The increasing number of suspected police abuse incidents caught on video is becoming a real problem for both our police departments and our society
By Barry Levinson | Police Chiefs around this country tell us repeatedly how well-trained the members of their departments are and how they believe their department is one of the best in the country.
Yet every time we witness via live video a police/civilian contact gone terribly wrong, almost never is the officer criminally or even civilly held to account for their actions.
They are put on paid administrative leave, which means a fully-paid vacation for months or even up to a year or more while the police hierarchy and/or the District Attorney investigates the incident. Then almost always the officer’s actions are found to be “reasonable” and they are back at their job fully refreshed from their extended paid vacations.
Yes, many times we might hear that the officer will receive additional training — as if every bad act by a police officer can be fixed by attending one or more classes. If an officer likes to hurt people, training will do absolutely nothing to stop his bad behavior. If the officer has the wrong temperament or lacks the necessary common sense to deal rationally with the public, training will do absolutely nothing to change that officer’s bad behavior.
If someone is asked to sit down by an officer and he/she refuses, does that give the officer the right to put that person’s life in danger? It is clear that too many police officers like the power and authority they have over the average citizen, and have an extremely low bar before they escalate a confrontation from words to physical violence.
I for one, if asked to sit down, or stand up, or even get on my knees would obey the officer out of both respect and fear that this officer might use any minor excuse to physically assault me.
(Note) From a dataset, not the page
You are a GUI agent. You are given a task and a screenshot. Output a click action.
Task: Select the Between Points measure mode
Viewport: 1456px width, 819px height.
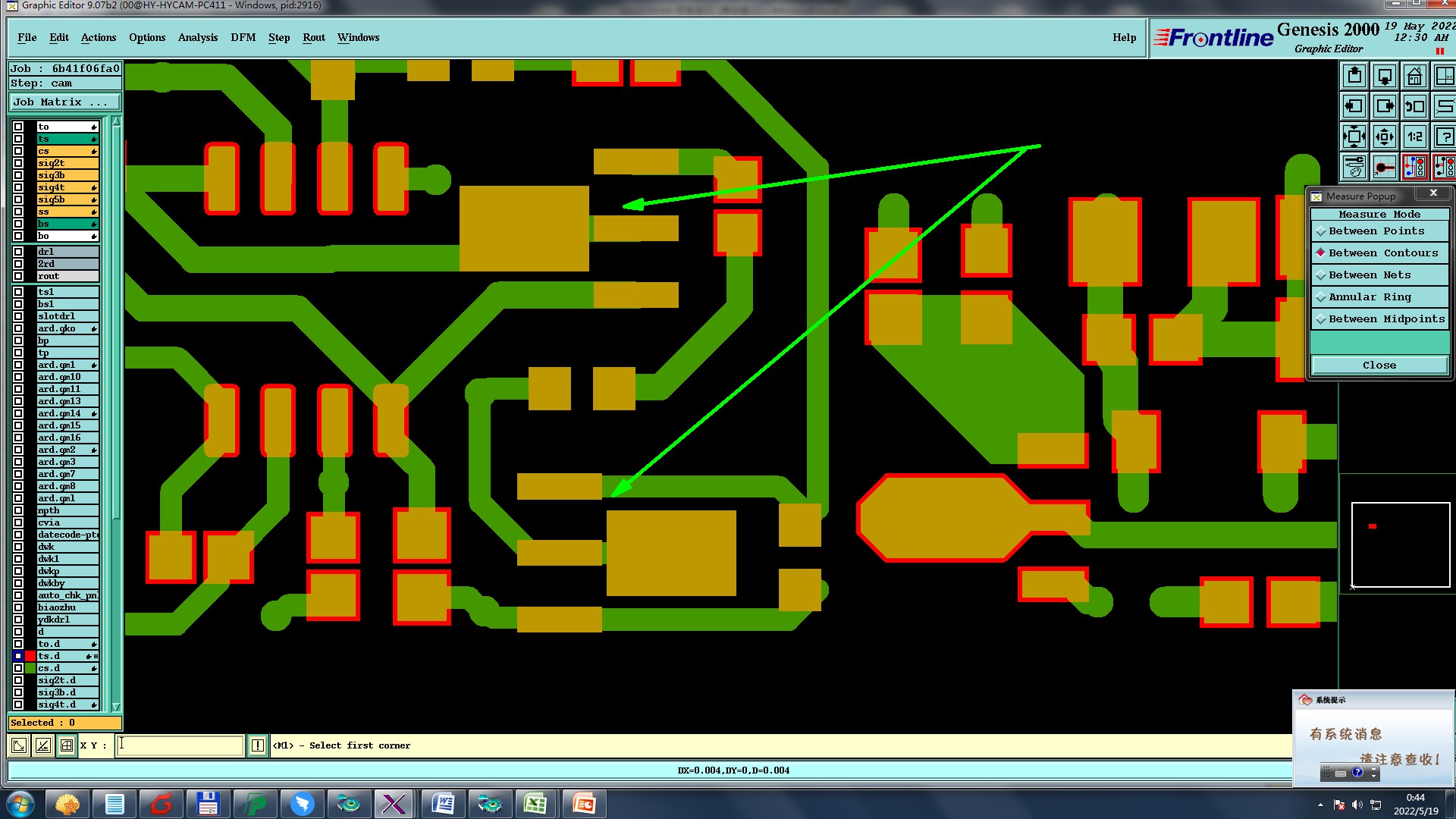(x=1376, y=231)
But there are those citizens who do not automatically listen to commands barked by an officer, and who want to know why they are being detained and want an answer before considering obeying an officer’s command.
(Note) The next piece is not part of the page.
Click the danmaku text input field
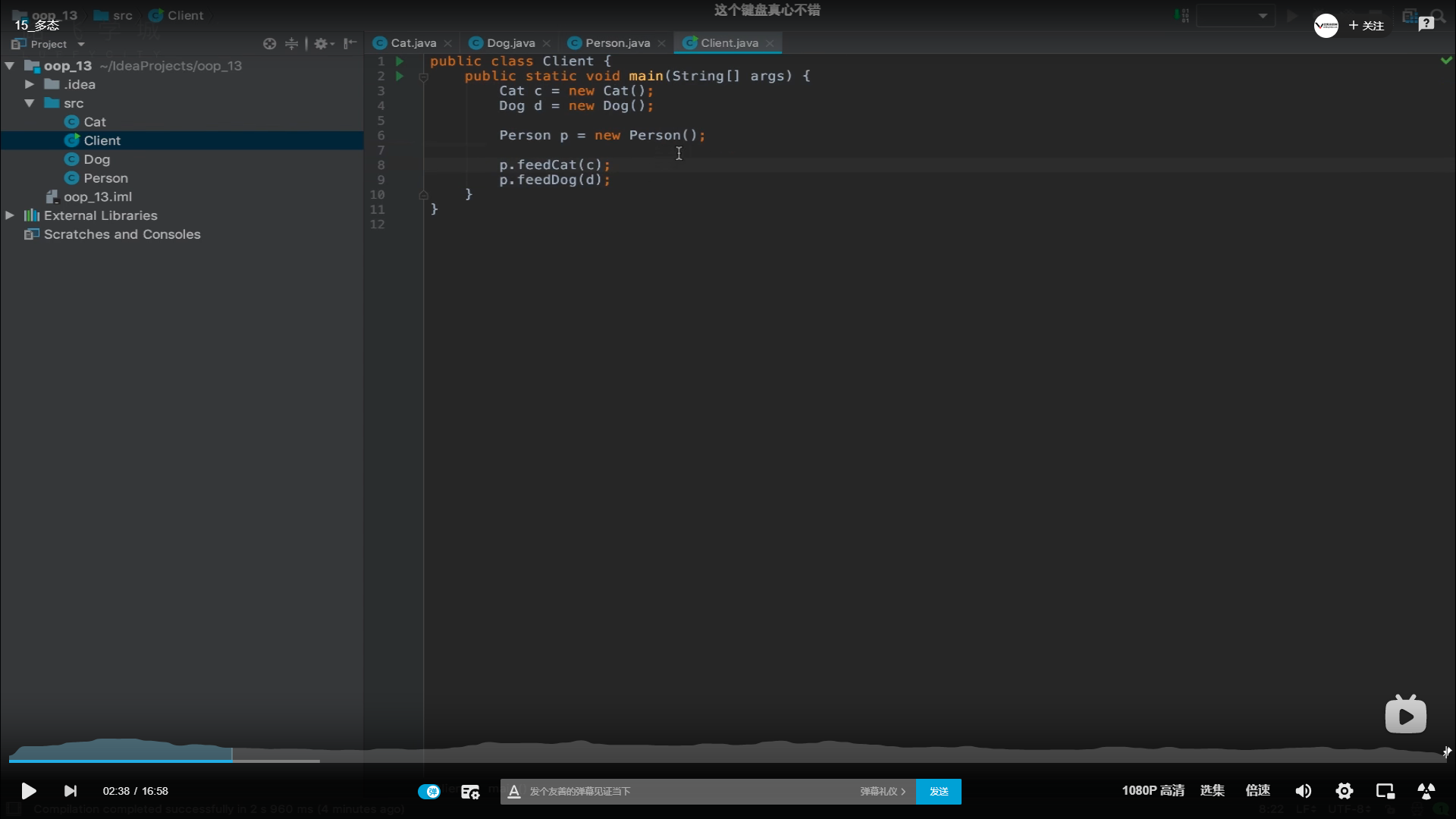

These are situations that are not easy for the police. Non-obeying suspects are a challenge to them. But is a situation where a non-violent suspect does not obey a verbal order grounds to put someone in the hospital — or worse? I don’t think so.
The headline of this post asks if the police are more violent today than in the past. I don’t know the answer. But I do know that more and more suspected police abuse is now being caught on citizens’ smart phone cameras.
I also know that laws such as POBR (the Police Officers Bill of Rights) in California that hides the records of bad police officers from the general public and everyone else but the police chiefs does not help the situation one little bit.
Finally, obvious cases of police officers using excessive force and not being punished — criminally, civilly or even suspended without pay for their actions — has given the bad officer a virtual green light to continue to mete out their form of street justice on an unsuspecting public.
Therefore, the real problem may not be whether there is more police abuse now than in the past. The real problem may be that the criminal justice system is ill-equipped to rein in and properly punish those bad officers’ acts.
It’s clear that a growing segment of the public has become aware of this problem, and it could become dangerous for our society to test the public’s patience on this matter.